Giovanni
Il vangelo fu scritto verso l’anno 100 e il più antico manoscritto che ce lo tramanda è del 150, al massimo del 200.
Nonostante le caratteristiche che evidentemente distanziano questo vangelo dai primi tre, Giovanni intende scrivere, come i suo predecessori, un vangelo: lo provano l’identità del quadro generale e dei fatti fondamentali, le non rare indicazioni cronologiche - a volte essenziali (cfr. nota a 5,1) -, geografiche e di vario altro tipo.
Soltanto Giovanni racconta di un prolungato ministero di Gesù a Gerusalemme. Le radici palestinesi del vangelo vengono allo scoperto nel linguaggio in più punti chiaramente aramaico.
Giovanni scrive a distanza di circa settanta anni dopo la morte di Gesù (a. 30) e preferisce scegliere alcuni fatti della vita di Cristo, che, a ragione del loro contenuto simbolico, permettono una profonda intelligenza del mistero di Cristo, sotto la guida dello Spirito Santo (cfr. 14,26; 15,26; 16,13) e alla luce dell’esperienza soprannaturale della Chiesa. Giovanni conserva fedelmente la sostanza degli insegnamenti di Gesù; anche se il versa in una propria forma letteraria.
Si può parlare di una tradizione giovannea - affiorante anche in Luca - in parte parallela e in parte complementare della tradizione riflessa nei tre primi vangeli.

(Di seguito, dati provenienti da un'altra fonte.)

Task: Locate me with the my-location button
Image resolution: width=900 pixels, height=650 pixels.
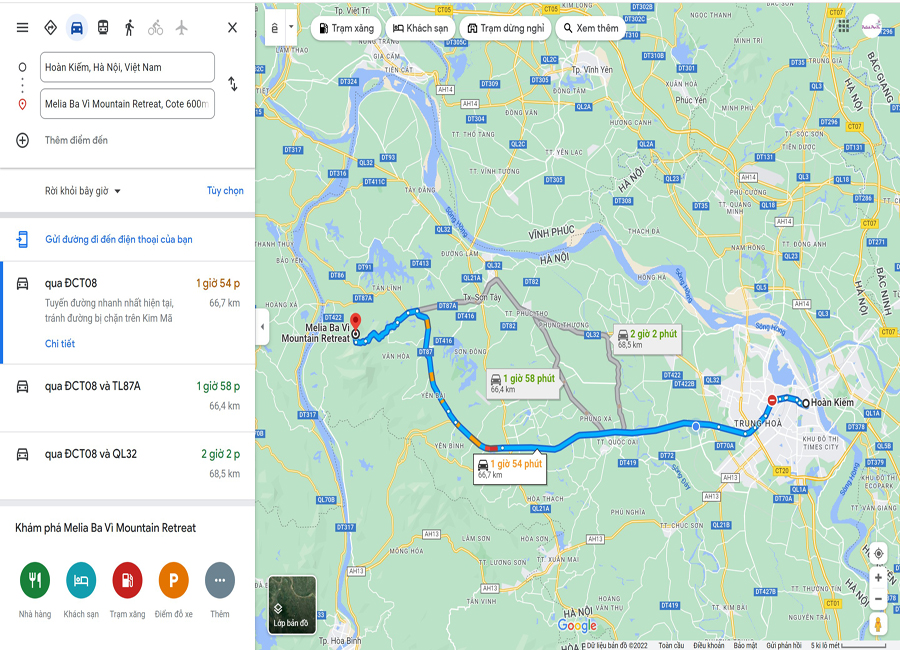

Il sublimo prologo (1,1-18) enunzia i temi sviluppati nel vangelo. I cc. 1,19-4,54 avviano la manifestazione della natura e dei poteri divini di Cristo; nei cc. 5-22, la polemica con i Giudei approfondisce temi essenziali del mistero delle persone e della missione del Figli di Dio; i cc. 13-21 contengono il racconto della passione della morte e della risurrezione di Cristo, con l’inserzione delle sue ultime confidenze ai discepoli (cc. 13-17).